## SET TASK
Copy the material between the lines holding "Click the 7-Eleven store icon" and "tap(578, 34)", inclusive, reproducing every line in full and shifting each click coordinate in it up by 111.
§
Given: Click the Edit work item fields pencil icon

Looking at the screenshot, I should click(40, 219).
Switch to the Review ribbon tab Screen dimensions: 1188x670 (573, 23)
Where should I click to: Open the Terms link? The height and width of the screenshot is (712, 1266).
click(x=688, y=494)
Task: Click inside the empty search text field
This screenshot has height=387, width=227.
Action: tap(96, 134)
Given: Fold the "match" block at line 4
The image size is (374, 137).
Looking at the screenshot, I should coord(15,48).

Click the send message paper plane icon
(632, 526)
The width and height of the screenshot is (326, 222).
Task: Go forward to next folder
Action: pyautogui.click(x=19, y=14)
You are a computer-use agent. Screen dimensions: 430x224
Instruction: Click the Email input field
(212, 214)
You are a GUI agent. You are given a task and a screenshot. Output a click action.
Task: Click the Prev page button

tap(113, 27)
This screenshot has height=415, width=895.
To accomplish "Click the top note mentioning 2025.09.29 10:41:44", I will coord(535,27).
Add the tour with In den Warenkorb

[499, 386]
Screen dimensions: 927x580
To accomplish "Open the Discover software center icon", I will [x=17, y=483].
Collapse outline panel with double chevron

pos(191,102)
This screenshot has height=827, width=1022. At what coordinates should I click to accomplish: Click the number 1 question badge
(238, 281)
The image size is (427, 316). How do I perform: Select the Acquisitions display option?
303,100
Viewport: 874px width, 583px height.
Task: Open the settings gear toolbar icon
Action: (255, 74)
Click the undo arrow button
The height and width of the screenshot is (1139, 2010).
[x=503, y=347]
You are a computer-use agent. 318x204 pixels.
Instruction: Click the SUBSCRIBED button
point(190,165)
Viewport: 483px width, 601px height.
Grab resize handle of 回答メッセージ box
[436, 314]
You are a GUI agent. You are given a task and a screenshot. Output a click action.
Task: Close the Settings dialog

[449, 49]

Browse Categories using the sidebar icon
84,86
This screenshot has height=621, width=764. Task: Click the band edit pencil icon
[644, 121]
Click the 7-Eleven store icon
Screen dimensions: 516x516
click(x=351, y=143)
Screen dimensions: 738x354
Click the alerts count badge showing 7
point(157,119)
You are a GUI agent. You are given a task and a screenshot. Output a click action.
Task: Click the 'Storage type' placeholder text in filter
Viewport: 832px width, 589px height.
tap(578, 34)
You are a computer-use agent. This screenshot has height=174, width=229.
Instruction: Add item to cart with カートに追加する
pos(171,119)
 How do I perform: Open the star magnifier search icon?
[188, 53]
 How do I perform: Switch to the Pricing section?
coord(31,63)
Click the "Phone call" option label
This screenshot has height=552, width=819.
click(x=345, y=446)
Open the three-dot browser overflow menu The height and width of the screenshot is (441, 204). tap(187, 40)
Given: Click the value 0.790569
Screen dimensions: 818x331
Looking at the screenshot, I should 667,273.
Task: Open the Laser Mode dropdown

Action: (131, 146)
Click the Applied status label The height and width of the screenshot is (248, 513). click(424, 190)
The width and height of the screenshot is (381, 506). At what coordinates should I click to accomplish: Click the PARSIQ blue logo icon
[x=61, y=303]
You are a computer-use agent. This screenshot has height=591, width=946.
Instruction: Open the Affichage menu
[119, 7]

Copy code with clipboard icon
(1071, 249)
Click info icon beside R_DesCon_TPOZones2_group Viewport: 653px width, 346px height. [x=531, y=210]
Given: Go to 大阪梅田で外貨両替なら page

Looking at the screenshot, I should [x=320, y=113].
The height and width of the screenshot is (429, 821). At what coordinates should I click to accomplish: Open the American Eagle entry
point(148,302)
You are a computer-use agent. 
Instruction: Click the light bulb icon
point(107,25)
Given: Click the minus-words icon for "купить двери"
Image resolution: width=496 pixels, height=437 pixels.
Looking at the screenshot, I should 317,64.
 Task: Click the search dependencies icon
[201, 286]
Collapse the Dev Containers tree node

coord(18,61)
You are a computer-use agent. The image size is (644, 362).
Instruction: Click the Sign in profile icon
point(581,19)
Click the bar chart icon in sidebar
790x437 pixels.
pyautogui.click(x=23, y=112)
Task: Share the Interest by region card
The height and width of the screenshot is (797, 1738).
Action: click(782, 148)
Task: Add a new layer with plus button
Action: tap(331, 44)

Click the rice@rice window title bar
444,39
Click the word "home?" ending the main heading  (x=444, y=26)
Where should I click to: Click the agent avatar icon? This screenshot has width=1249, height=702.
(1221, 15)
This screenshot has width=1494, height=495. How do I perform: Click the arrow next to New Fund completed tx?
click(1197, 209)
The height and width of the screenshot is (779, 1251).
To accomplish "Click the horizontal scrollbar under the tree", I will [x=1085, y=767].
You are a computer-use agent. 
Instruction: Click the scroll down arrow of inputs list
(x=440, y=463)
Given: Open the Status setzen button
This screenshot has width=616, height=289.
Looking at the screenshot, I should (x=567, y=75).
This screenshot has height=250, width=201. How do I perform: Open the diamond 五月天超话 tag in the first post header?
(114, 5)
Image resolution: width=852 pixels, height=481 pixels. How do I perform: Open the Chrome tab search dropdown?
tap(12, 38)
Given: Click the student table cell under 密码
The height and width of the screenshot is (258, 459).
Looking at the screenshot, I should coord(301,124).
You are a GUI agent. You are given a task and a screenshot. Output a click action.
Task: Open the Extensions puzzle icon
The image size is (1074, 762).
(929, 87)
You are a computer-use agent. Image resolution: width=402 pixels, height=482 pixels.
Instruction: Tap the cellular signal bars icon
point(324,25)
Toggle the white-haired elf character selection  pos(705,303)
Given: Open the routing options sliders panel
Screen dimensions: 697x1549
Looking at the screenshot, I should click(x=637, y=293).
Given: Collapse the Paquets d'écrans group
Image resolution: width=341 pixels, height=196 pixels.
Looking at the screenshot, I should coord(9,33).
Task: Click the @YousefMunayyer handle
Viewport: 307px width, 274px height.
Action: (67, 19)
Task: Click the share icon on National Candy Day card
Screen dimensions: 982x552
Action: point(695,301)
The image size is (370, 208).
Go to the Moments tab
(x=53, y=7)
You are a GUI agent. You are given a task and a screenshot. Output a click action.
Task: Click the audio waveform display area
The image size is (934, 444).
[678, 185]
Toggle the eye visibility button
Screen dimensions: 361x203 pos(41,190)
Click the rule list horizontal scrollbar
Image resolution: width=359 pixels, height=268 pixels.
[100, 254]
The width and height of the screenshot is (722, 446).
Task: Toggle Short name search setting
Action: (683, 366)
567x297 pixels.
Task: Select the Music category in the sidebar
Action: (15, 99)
§
## EXERCISE RESULT
Click the 7-Eleven store icon
Screen dimensions: 516x516
click(x=462, y=254)
Screen dimensions: 738x354
Click the alerts count badge showing 7
point(268,230)
You are a GUI agent. You are given a task and a screenshot. Output a click action.
Task: Click the 'Storage type' placeholder text in filter
Viewport: 832px width, 589px height.
tap(689, 145)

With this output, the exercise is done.